Reading your account moved me to look up Yevtuschenko's poem.


Or (stronger translation)...


I first read it in university and was shocked, at once, to learn of the horrific events it remembered and the political veneer the place had acquired. Until then, my notion of the USSR was vague and somewhat rose-tinted. The events of Babi Yar were brought home to me, some years later, on visiting a university colleague's house and seeing an old, faded, group photo on his bookcase. It was a portrait of his family in Ukraine. Of the eleven people depicted in the photo, only one survived Sept. 29, 1941, his mother, who had been visiting relatives in Odessa.


Is there any evidence that Stalin was a raging anti-semite? I doubt it.

typekey pseudonym

First some nitpicking: Maria wrote Of the two and three quarter million Jews in Ukraine (or an area approximating to modern day Ukraine) at the turn of the nineteenth century, only 486,000 remained in 1989. I doubt that any of the 486,000 Jews in the Ukraine were among those who were in the same area at the turn of the 19th C.

abb1 wrote, Is there any evidence that Stalin was a raging anti-semite? I doubt it. This depends on what you consider evidence. In the last few years of his life, the soviet state went specifically after artists who worked in Yiddish, and the so-called doctors' plot is understood to have been a manifestation of his anti-semitism. There are other examples, but these are the two that come easily to my mind.


Is there any evidence that Stalin was a raging anti-semite? I doubt it.

if the words "rootless cosmopolitans" don't mean anything to you, perhaps the words "the doctors' plot" do?


Those who were machine gunned were the lucky ones. How about those who were starved to death when the Nazis stripped out the food and sent it back to feed their own already oversized posteriors? That's to say nothing of those who were slowly starved while forced to work.

We must never forget.


Yes, I know about anti-Zionist and anti-Jewish campaigns of 1952-53.

But other ethnic groups (like Crimean Tatars, Ingush, Chechens, etc.) suffered even more and all nationalist movements (except Russian) were persecuted as a matter of policy.

I just don't see any reason to believe that Stalin personally was an anti-Semite, I don't think he was.

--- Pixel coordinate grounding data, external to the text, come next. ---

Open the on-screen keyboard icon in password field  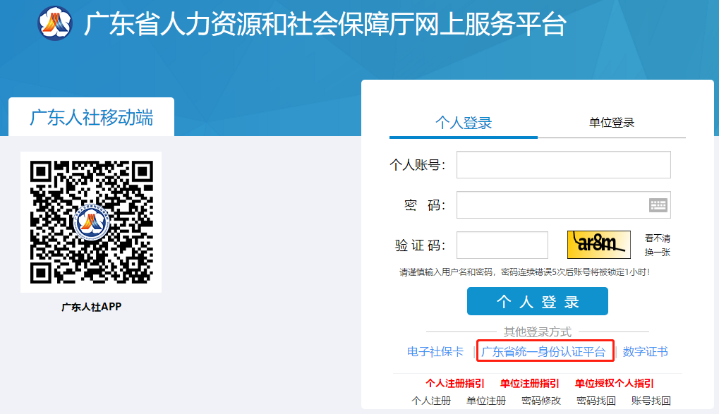[x=658, y=204]
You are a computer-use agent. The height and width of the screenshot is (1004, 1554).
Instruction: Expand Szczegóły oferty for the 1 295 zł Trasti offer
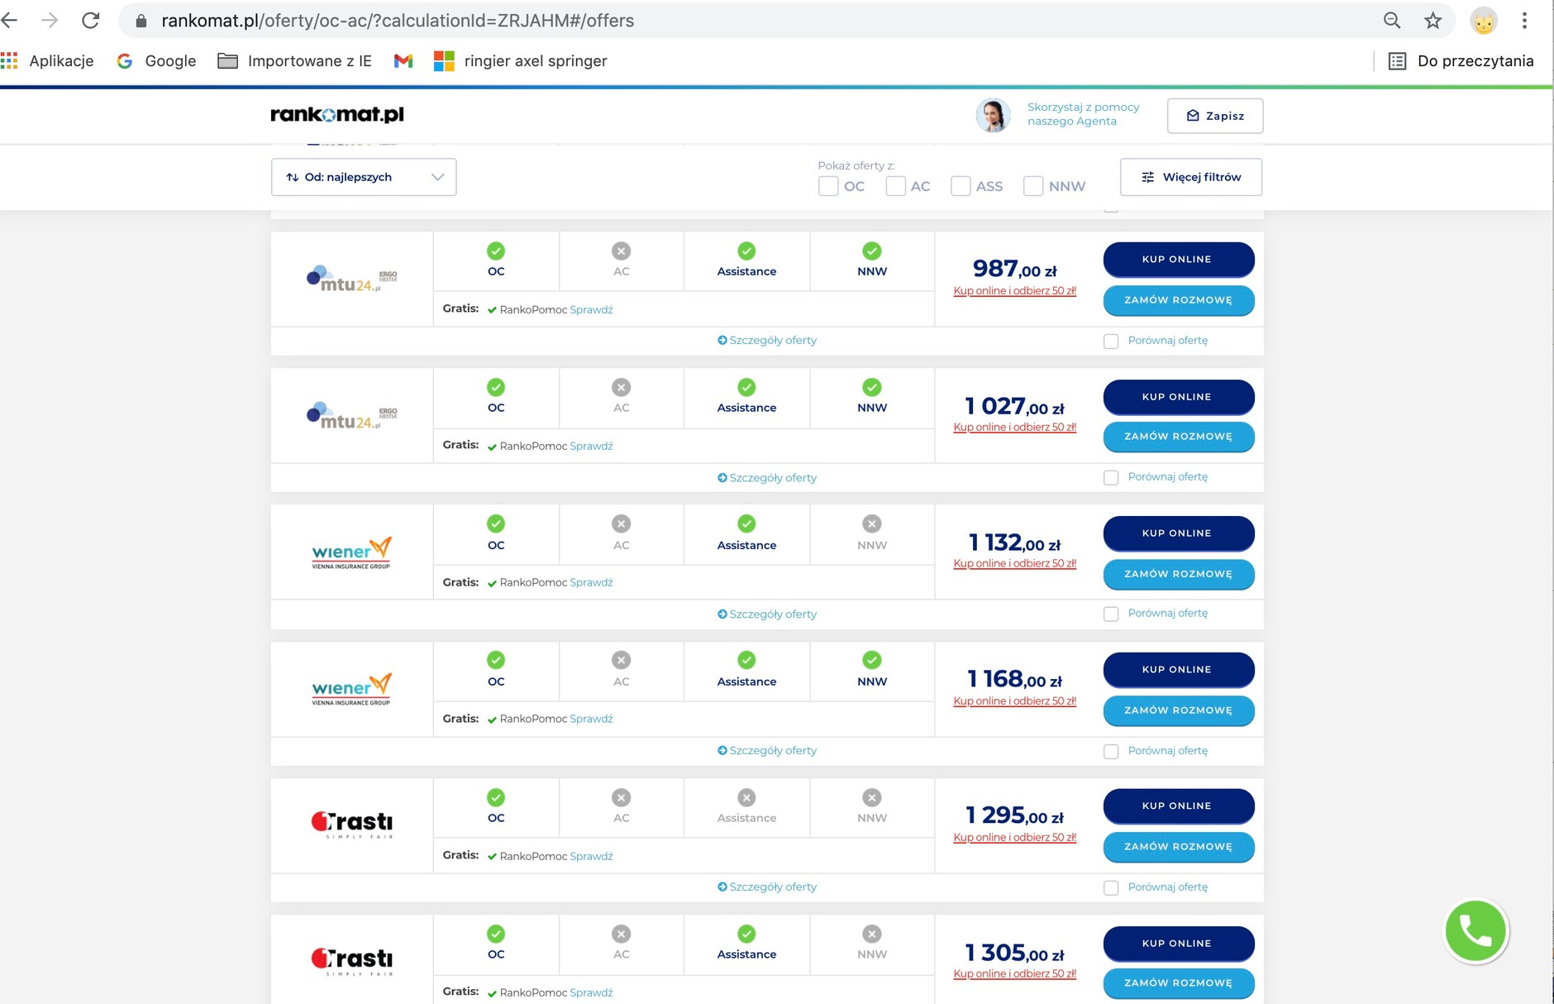[x=767, y=887]
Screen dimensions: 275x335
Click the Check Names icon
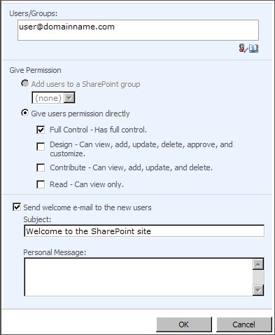pyautogui.click(x=242, y=48)
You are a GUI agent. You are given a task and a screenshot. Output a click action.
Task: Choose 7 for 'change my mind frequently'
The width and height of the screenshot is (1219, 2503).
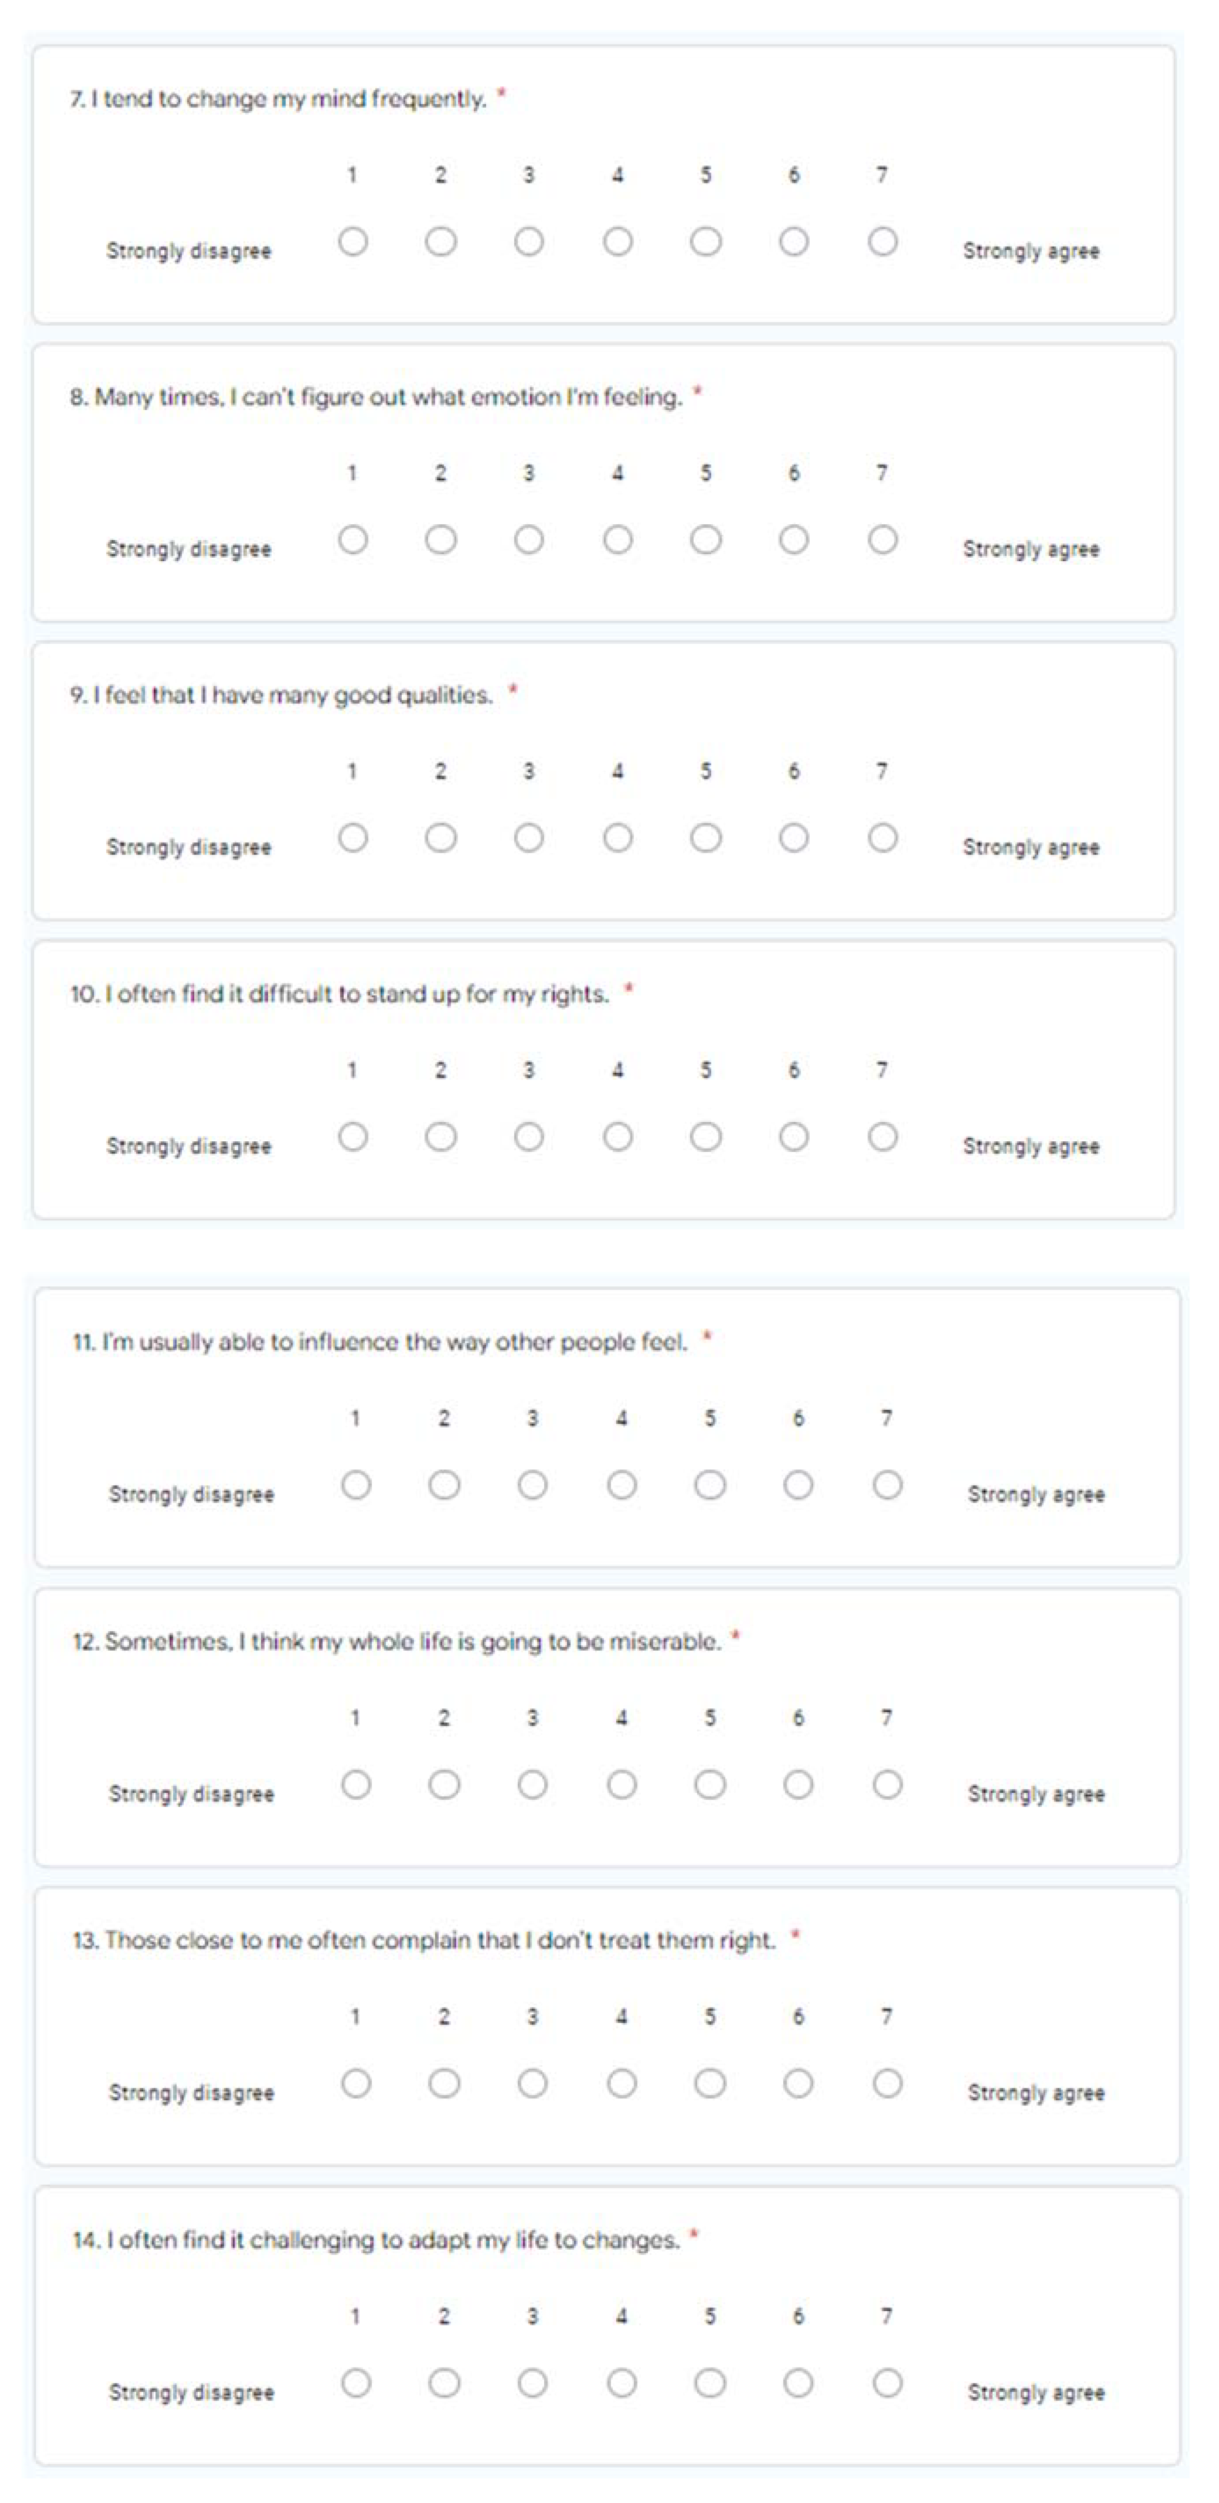pos(882,241)
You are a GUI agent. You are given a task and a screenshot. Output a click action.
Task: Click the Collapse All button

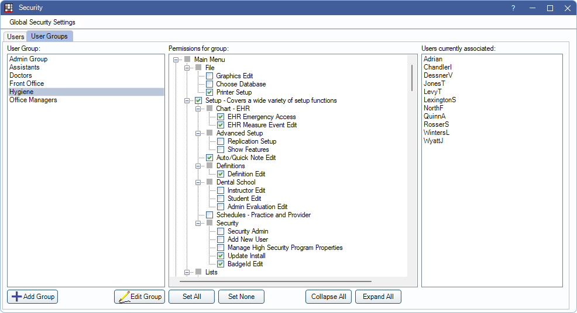pos(328,297)
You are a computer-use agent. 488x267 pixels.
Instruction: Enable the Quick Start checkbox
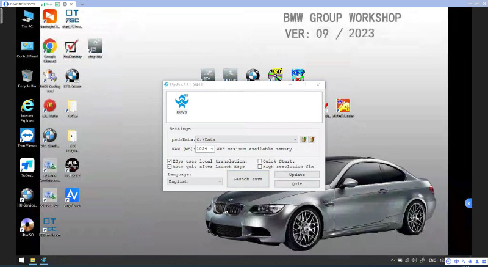260,161
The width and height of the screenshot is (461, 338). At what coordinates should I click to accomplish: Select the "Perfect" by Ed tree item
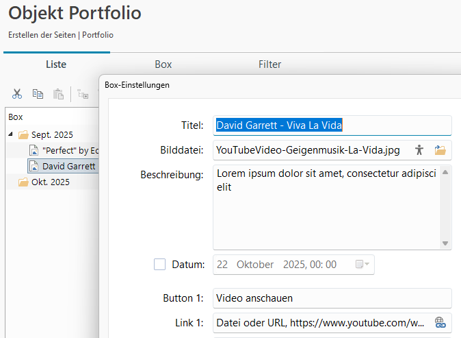click(70, 150)
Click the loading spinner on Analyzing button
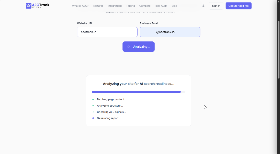 (x=129, y=47)
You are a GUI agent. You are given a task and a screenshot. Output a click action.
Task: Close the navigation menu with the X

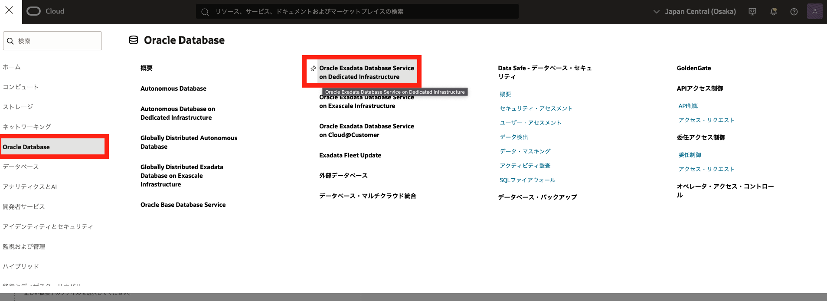[x=9, y=10]
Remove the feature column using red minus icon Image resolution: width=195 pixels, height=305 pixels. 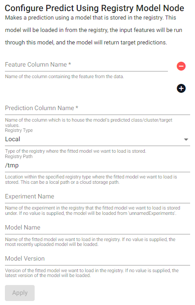click(181, 66)
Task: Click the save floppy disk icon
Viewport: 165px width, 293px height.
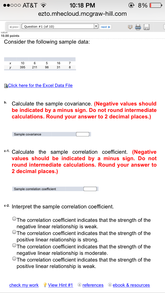Action: (146, 27)
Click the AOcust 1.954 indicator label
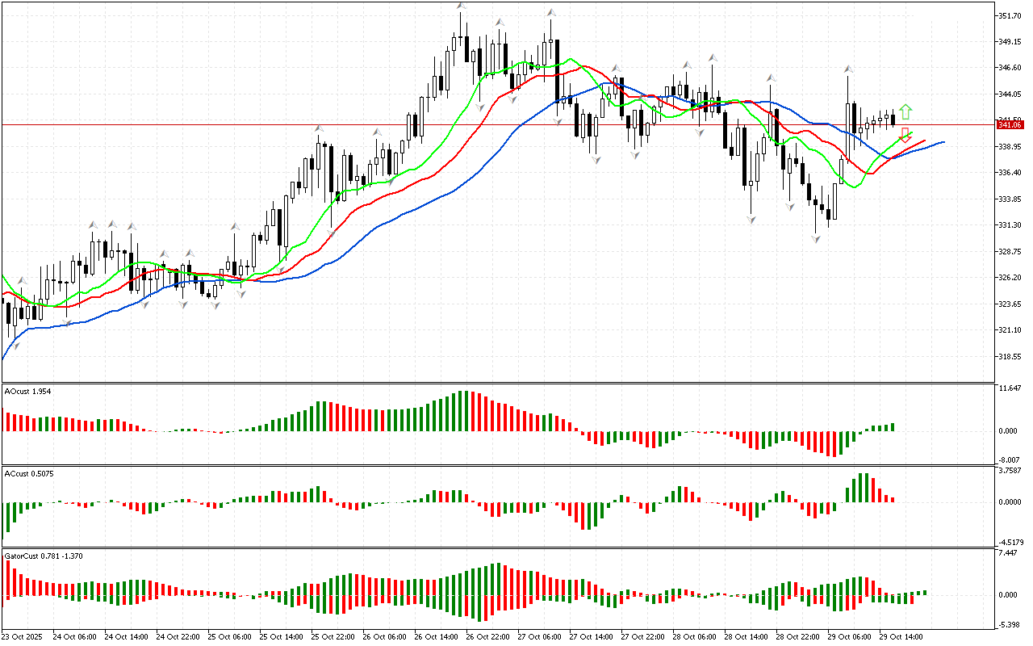The height and width of the screenshot is (646, 1033). coord(29,392)
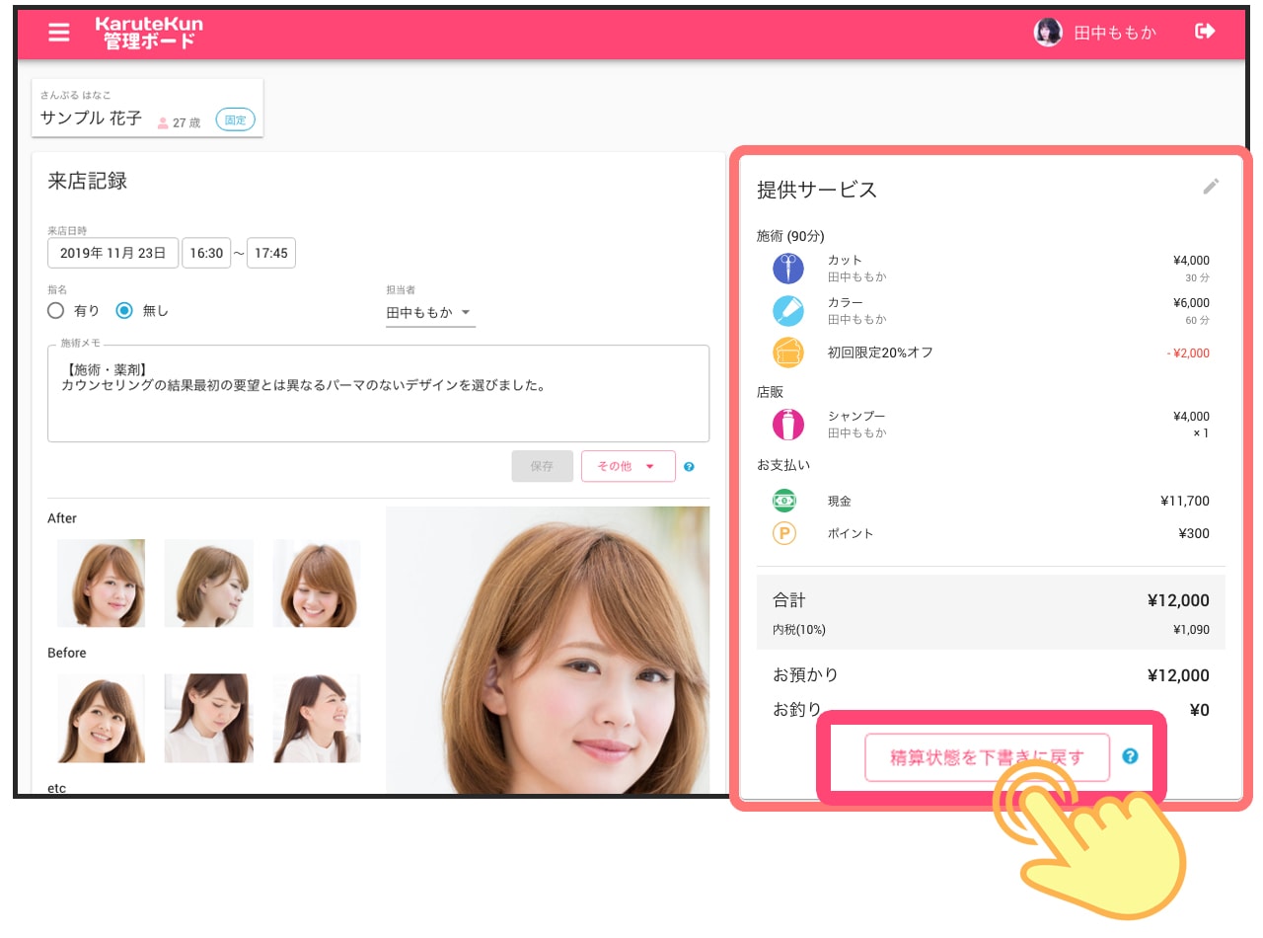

It's just a minor point, don't worry about it.

P O'Neill

I'm glad you brought up this issue because it seems to hard to think about Ukraine without some mention of WW2 and the Holocaust. Not that one lacks of reminders of it, but this NYT Review of Daniel Mendelsohn's book about his own relatives is very unsettling and includes one account of a savage killing in Bolechow, then Ukraine and now in Poland. And 60-65 years is really not that long ago. It's hard to see how a country can properly recover from such an experience, and some of the east-west split that you mentioned earlier must surely trace back to allegiances during WW2. If I was eastern Ukrainian, knowing what some of my western compatriots were up to during WW2, I'd wonder if we belonged in the same country.


then Ukraine and now in Poland

You mean the other way around.

P O'Neill

thanks radek I had them backwards. Not good at keeping track of the historic border changes at the best of times.


Thanks for posting, this was very interesting to read about.


Cross-commented from CT - I'd strongly recommend that people read Anatoli Kuznetsov's / A Anatol's Babi Yar to find out more . . .

anand sarwate

I sang in Shostakovich's Symphony 13 last year -- it's titled "Babi Yar" and the text is Yevtuschenko's poem. I didn't know anything about it before and then I did some historical reading. The degree of denial is astonishing, like the Armenian genocide as well.


P O'Neill,

I assume you are referring to the fate of "Mrs. Grynberg" in Bolechow. The NYT review introduces a reference to the incident by saying "And if one thinks one has lost one’s capacity for horror at the depths of human nature, consider this." I could not stop myself from crying when I read it and the image will likely haunt me forever.

P O'Neill

Christina, I didn't excerpt the incident in the post precisely because it is so distressing -- it's 5 days after I first read it and I am still disturbed by it. I don't know how Mendelsohn managed to keep an even keel while writing the book.